Working with horses helps ground clients as they process their emotions in a safe and supportive Upcountry environment.
Shiras Manning, a physician’s assistant specializing in trauma surgery, came to Spirit Horse Ranch to help her cope with the absorbed pain and grief of impacted patients compounded by several failed in vitro fertilization treatments over the same period. “It’s all been really taxing,” she said, adding that many in her field seek ways to shake off the residue and unearth long-buried unease.
Employing horses rather than human counterparts and an island paradise for an office, Spirit Horse Ranch presents a viable alternative or adjunct to traditional talk therapy for the more than 800 people who’ve since sought assistance.
“Some folks don’t feel comfortable walking into a therapist’s office with four walls,” acknowledged DePonte. “There may be a window and some pretty pictures, but it can feel claustrophobic. Outside people – like many of us on Maui – are not used to being shut in.”
Whether walking, brushing, stroking, talking to or simply bonding with a horse, these rhythmic, repetitive actions initiate the process of recognition and release as clients find comfort in the animal’s unconditional acceptance.

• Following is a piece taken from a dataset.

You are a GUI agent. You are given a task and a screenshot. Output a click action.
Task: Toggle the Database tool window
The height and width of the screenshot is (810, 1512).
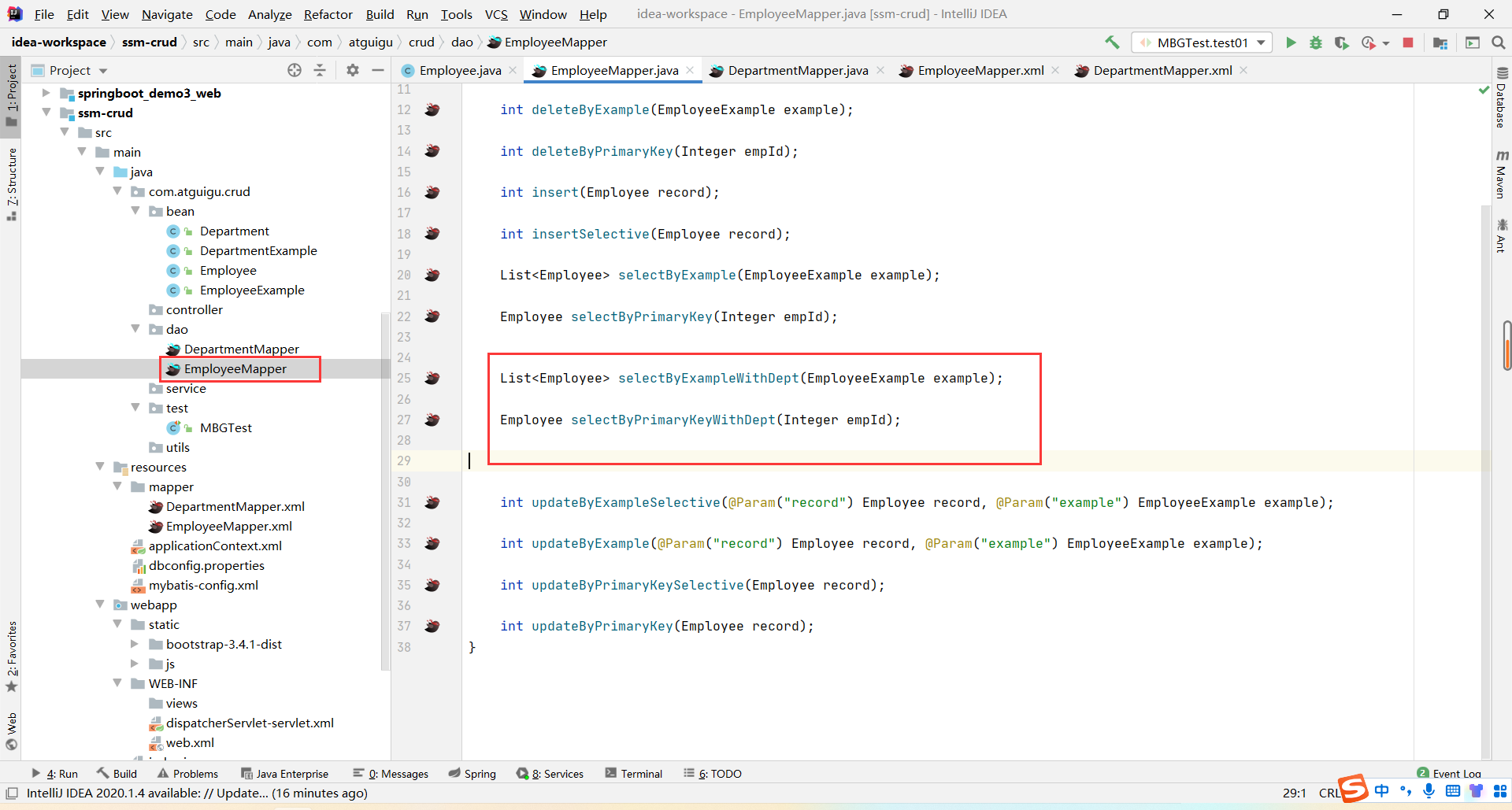click(x=1501, y=99)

“Horses don’t judge,” DePonte said. “They love, and they listen. Except for Angel,” she adds with a grin. “Angel doesn’t like profanity. She feels the energy behind it, and she will let you know – in every language.”
Horses can tune into human feelings – even to our scents, DePonte said. They often understand human emotions before we can recognize them. The horses then communicate those feelings and emotions to facilitators who help the clients.
“We call ‘em poly horses,” DePonte said. “You can’t lie to a horse.”
If the horse makes a little nipping motion during session, it’s a gentle reminder to get real and be honest, DePonte said. An abrupt halt during a walkabout may signal a need for more time or reflection on a topic. A horse picking up unchecked anger or other emotion beneath the surface might dig the ground or stomp its hoof.
Sometimes the horse just holds space, the head dropping as the animal processes a human’s pain. “Sometimes the horses cry,” DePonte said. “Tears running down – we are trained to watch for the subtlest of signs.”
With DePonte or another facilitator guiding the conversation, they ask clients to describe what’s going on with the animal. As they run through scenarios – is the horse stressed? is she angry? is she unhappy? – the client begins to connect the horse’s external behavior to their own inner strife.
The goal of the program is to help clients achieve what DePonte calls “emotional stasis.”
“It’s all about resetting and rebuilding neurons and mindfulness,” she said.
“If we can shift it within ourselves, we can shift it to help others. Because on an island, no one feels good when our neighbors suffer.”